Maintenance & Operations — CachorroSpace

Overview

The knowledge graph is a living resource. Over time, observations accumulate, entities grow, and patterns shift. Without periodic maintenance, the graph degrades — duplicate observations inflate search results, oversized entities lose topical focus, and stale entries compete with fresh data for ranking relevance.

sofia acts as the gatekeeper for all maintenance operations. No tool in the maintenance toolkit modifies the graph without explicit approval. The philosophy is straightforward: tools flag issues, humans decide what to do.

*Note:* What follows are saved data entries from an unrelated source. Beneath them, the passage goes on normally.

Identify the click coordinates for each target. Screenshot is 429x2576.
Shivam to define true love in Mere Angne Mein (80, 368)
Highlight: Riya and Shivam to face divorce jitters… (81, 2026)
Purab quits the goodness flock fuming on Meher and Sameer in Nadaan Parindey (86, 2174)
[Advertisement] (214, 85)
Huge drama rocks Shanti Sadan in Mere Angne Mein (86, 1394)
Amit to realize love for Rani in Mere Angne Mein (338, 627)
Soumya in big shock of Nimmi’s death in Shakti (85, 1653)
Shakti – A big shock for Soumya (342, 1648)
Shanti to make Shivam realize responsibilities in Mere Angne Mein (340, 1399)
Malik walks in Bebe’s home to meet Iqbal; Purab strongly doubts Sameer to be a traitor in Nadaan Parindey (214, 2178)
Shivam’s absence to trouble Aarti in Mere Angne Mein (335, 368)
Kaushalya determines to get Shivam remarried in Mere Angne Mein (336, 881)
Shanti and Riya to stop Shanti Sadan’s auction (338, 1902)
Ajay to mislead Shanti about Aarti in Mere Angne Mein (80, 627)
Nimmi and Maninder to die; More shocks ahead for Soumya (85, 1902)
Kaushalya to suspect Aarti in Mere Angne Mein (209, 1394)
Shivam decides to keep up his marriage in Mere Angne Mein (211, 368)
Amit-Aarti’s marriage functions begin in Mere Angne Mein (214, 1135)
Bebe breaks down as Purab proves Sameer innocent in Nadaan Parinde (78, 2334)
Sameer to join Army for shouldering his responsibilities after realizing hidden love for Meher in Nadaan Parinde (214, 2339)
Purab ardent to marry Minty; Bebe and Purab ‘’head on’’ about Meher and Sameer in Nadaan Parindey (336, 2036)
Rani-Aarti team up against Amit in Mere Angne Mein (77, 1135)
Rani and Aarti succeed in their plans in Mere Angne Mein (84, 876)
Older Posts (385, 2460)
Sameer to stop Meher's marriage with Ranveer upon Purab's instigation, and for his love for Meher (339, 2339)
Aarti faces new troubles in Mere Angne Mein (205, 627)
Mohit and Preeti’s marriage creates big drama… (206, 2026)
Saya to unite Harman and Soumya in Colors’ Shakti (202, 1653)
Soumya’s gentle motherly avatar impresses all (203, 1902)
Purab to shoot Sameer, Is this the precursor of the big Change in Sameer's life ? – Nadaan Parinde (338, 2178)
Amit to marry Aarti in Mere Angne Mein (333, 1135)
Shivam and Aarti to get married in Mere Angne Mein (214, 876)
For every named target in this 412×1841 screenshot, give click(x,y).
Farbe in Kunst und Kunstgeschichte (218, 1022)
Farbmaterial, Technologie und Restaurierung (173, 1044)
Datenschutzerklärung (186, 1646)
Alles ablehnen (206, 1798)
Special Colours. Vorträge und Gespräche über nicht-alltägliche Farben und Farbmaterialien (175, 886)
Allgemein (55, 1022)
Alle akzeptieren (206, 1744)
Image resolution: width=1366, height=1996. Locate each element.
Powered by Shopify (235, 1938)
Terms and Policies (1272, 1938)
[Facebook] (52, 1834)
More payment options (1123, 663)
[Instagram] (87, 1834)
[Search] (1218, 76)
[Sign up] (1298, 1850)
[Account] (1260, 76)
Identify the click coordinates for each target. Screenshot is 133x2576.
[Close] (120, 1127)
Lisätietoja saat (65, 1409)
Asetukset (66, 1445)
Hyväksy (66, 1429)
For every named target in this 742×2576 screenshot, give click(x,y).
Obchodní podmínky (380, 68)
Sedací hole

The maintenance tools are read-only by design — they report, they never modify without explicit approval. This section covers four operational concerns and wraps up with best practices for keeping the graph healthy.

Semantic Deduplication

When new observations are added to an entity, the system checks them against existing observations for that entity. If a new observation is semantically similar to one that already exists, it is not discarded — instead, it is flagged for later review.

How flagging works

The observations table includes a similarity_flag column (default 0). When add_observations() runs, it calculates cosine similarity between the incoming observation and every existing observation for that entity:

Condition	Threshold	Action
Cosine similarity >= 0.85	`0.85`	Set `similarity_flag=1` on the new observation
Containment score >= 0.70 (asymmetric length)	`0.70`	Set `similarity_flag=1` on the new observation
No match	—	`similarity_flag` stays `0`

The combined similarity check handles asymmetric text length. When one text is at least 2x longer than the other (length ratio >= 2.0), cosine similarity alone is unreliable — a short observation will always look similar to a long one that contains it. In that case, the system computes a containment score (the fraction of the shorter text’s tokens present in the longer one). If containment >= 0.7, the observation is flagged even if cosine similarity is below 0.85.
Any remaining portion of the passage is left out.